*PAGE TEXT:*
========================

Functional Medicine, is a science-based field of health care, grounded on the principles of biochemical individuality, patient-centered care, the dynamic balance of health processes rather than health and disease as a sudden fixed event, health as a positive vitality, promotion of organ reserve, and that the human body functions as a network of interconnected systems rather than individual systems functioning autonomously.
Functional Medicine is anchored by evaluation of core clinical imbalances that underlie various disease conditions. The core imbalances are environmental inputs, such as diet, nutrients, air and water, influenced by micro-organisms, radiation, physical exercise and trauma, with social-relational-spiritual factors also having an influence. The fundamental physiologic processes, such as communication inside the cells and between cells, bioenergetics, replication and repair, elimination of waste, protection and immune defense, and circulation can be altered by core clinical imbalances. Left unresolved, impaired fundamental physiologic processes lead to fundamental clinical imbalances, for example, hormonal and neurotransmitter imbalances, detoxification imbalances and digestive/absorptive imbalances. Imbalances such as these are the precursors to the signs and symptoms by which we detect and label (diagnose) organ system disease.

========================

*DATASET ENTRIES:*
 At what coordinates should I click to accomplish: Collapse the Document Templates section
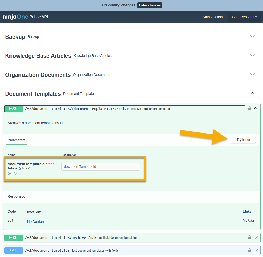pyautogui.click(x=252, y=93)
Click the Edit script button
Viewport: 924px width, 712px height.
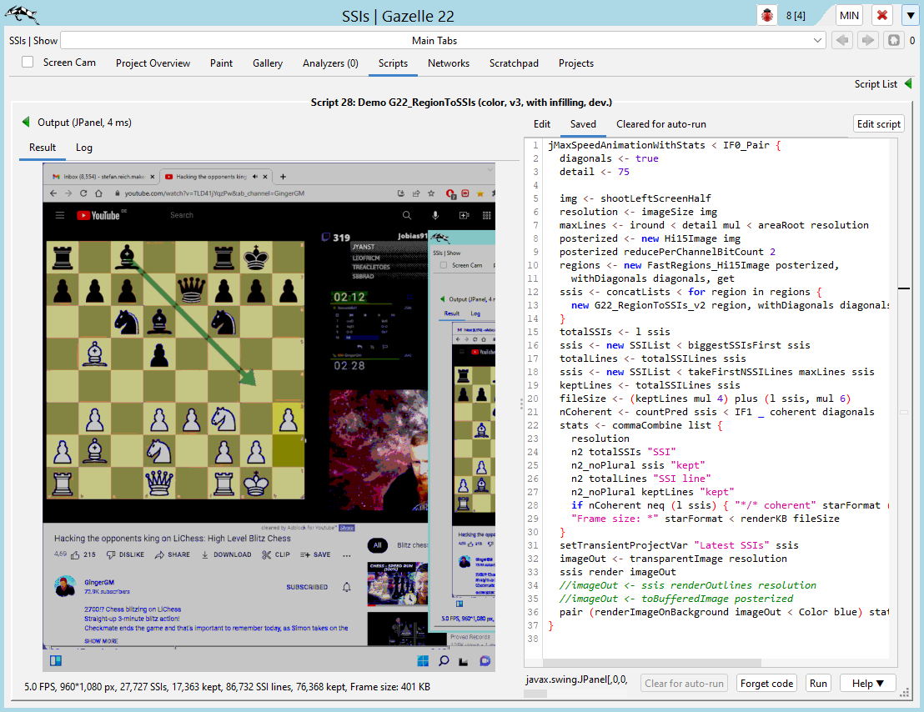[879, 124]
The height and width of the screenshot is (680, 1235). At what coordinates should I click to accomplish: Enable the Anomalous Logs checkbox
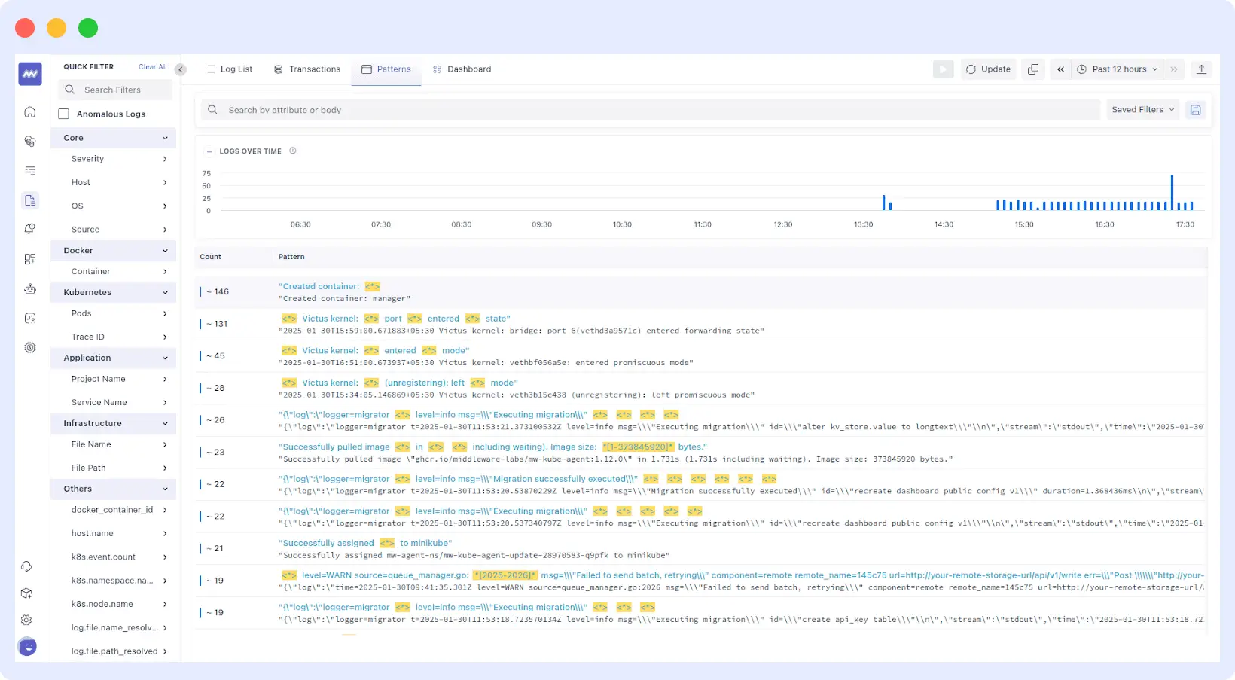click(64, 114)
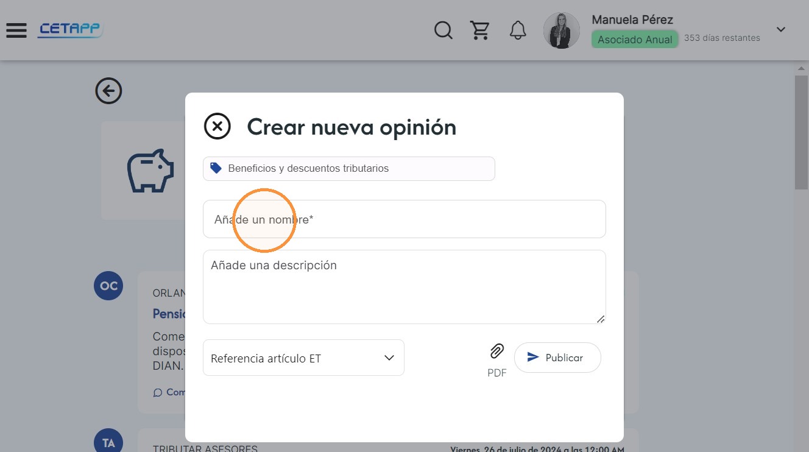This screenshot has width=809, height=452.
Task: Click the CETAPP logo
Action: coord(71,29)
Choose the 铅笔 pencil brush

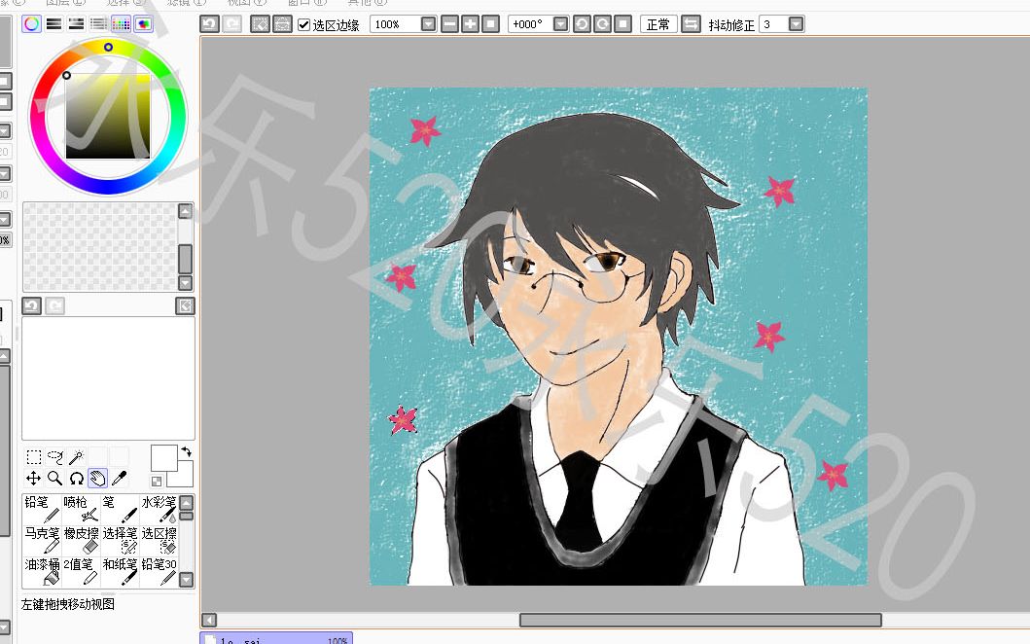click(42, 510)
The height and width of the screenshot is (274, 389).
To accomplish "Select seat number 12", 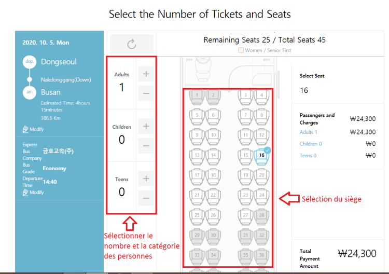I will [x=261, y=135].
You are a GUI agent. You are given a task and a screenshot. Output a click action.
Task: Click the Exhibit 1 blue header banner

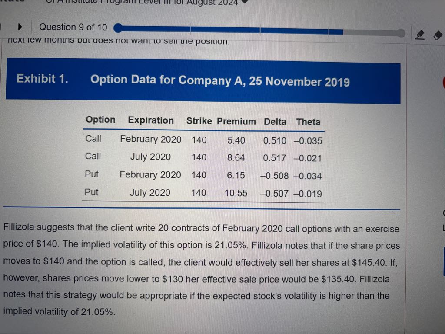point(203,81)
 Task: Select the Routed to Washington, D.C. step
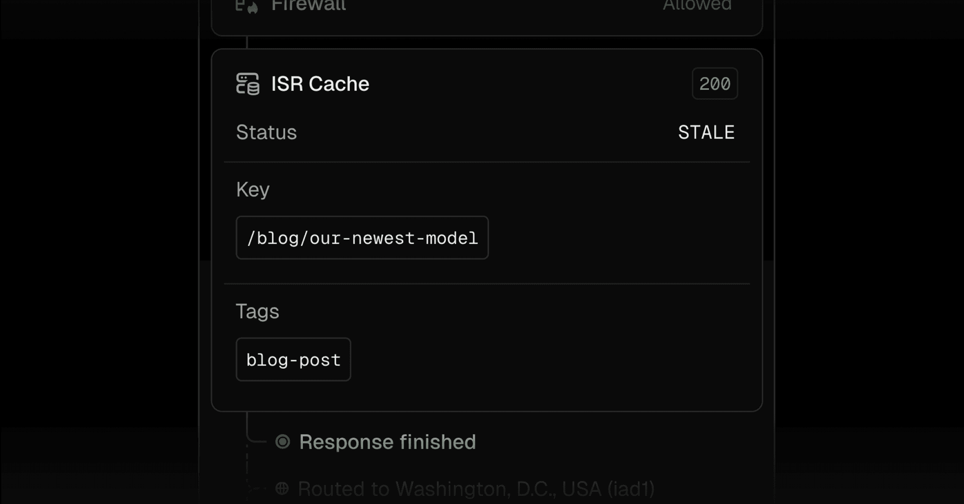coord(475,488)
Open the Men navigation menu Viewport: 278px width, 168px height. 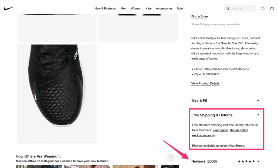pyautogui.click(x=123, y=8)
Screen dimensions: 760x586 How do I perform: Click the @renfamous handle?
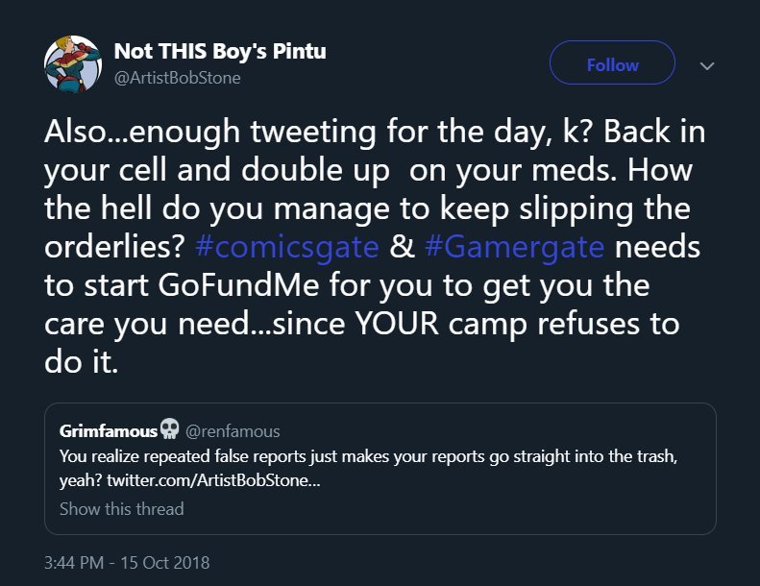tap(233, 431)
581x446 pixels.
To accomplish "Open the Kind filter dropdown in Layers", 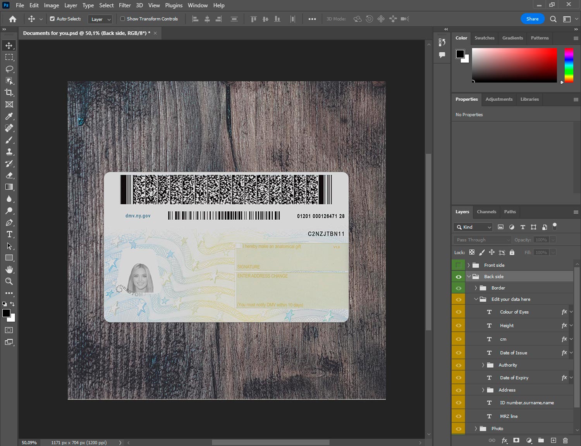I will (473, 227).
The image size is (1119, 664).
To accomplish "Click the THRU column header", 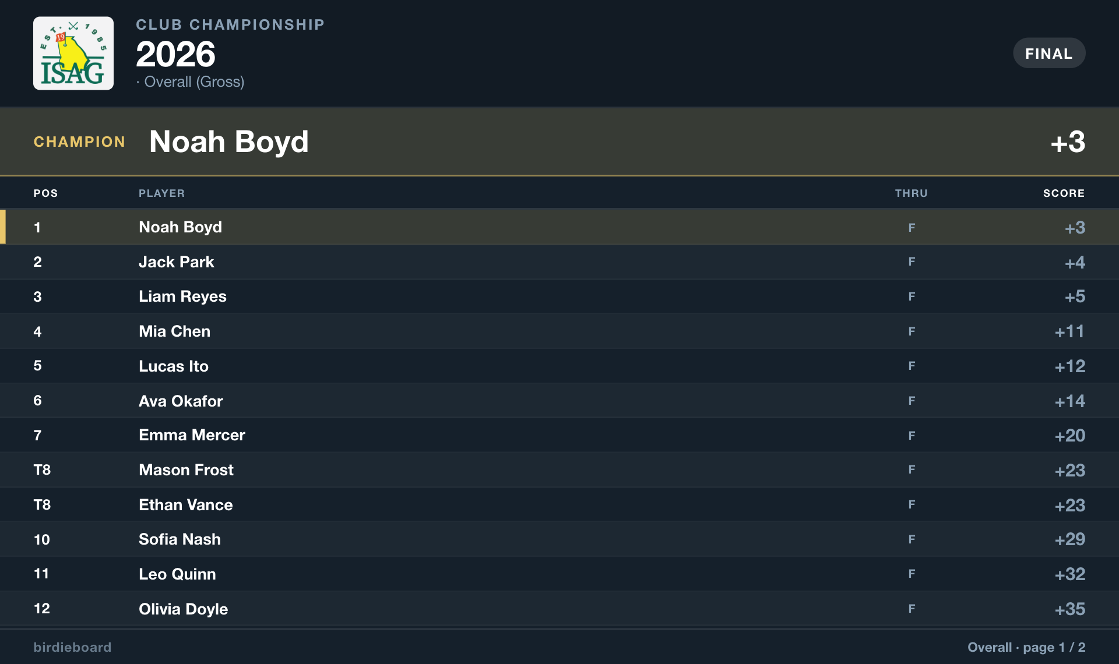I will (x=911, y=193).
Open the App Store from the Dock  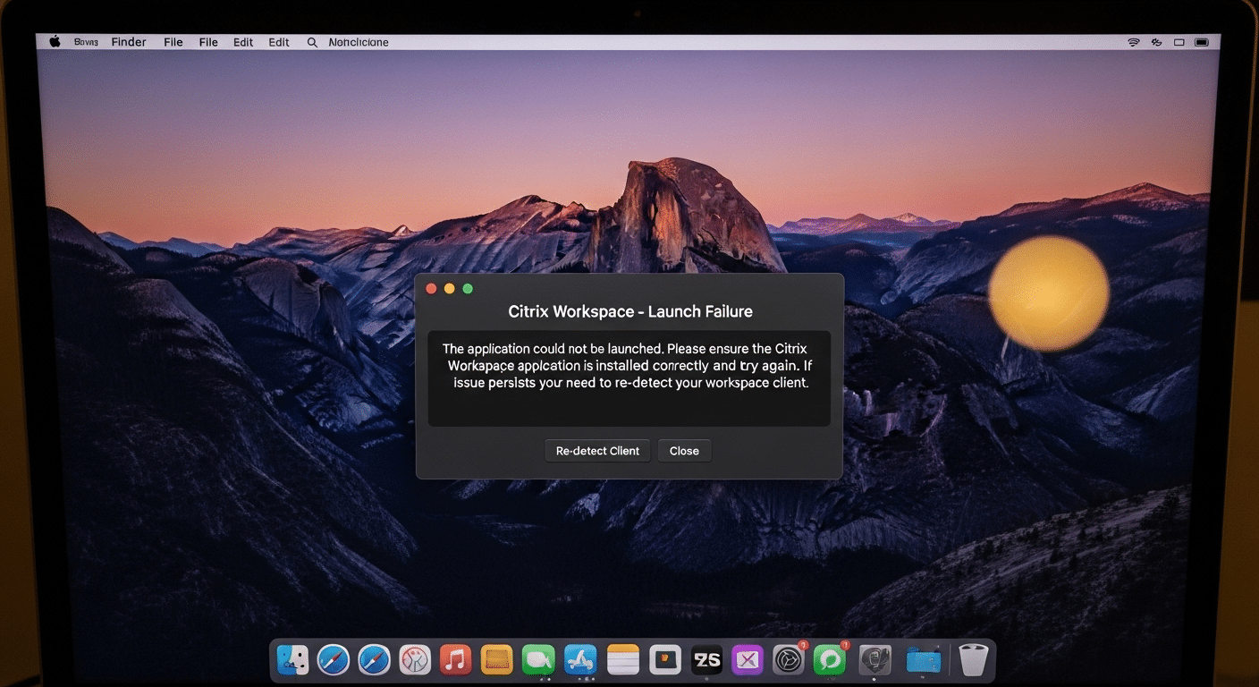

========================

*ACTIVITY A:* According to the text on Functional Medicine, what are hormonal, detoxification and digestive/absorptive imbalances the precursors to?
*ACTIVITY B:* Write the next part of the text on Functional Medicine, beginning after its final sentence.
The records are not used here.

*RESULT A:* They are the precursors to the signs and symptoms by which organ system disease is detected and labeled (diagnosed).

*RESULT B:*
Functional Medicine is dedicated to objective assessment, through traditional and physiologic laboratory testing, of altered physiologic processes which lead to diagnosable diseases. The practice of Functional Health Care is to intervene at multiple levels in the altered physiologic processes so as to “steer” those altered processes back to balance on the “road” towards health!
Functional Health Care focuses on functionality at many levels, rather than a single treatment for a single diagnosis. Working in partnership with a trained Functional Medicine practitioner, patients make dietary and activity changes that, when combined with nutrients and nutraceuticals targeted to specific functional needs, allow them to truly be in charge of improving their own health and changing the outcome of disease.